● **Data excerpts**:
=== Begin Enclosure ===
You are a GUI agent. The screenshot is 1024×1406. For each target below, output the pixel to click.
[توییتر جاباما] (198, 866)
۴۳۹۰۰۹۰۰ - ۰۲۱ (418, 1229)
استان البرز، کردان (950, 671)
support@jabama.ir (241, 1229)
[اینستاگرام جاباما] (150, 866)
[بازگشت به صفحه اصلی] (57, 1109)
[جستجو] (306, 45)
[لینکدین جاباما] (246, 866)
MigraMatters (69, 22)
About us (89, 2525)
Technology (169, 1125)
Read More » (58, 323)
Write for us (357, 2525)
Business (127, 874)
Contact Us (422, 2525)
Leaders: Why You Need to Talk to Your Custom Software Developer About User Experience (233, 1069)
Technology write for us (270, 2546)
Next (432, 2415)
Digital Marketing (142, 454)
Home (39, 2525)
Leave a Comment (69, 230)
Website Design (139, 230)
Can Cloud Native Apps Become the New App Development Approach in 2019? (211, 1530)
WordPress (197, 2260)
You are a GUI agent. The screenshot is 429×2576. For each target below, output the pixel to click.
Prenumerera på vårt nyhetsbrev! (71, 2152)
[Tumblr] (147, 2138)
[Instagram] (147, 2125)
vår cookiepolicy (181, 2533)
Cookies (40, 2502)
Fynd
=== End Enclosure ===
● **To do**: Copy out each line of the entries above that holds "output".

● **Result of the exercise**:
You are a GUI agent. The screenshot is 1024×1406. For each target below, output the pixel to click.
You are a GUI agent. The screenshot is 429×2576. For each target below, output the pixel to click.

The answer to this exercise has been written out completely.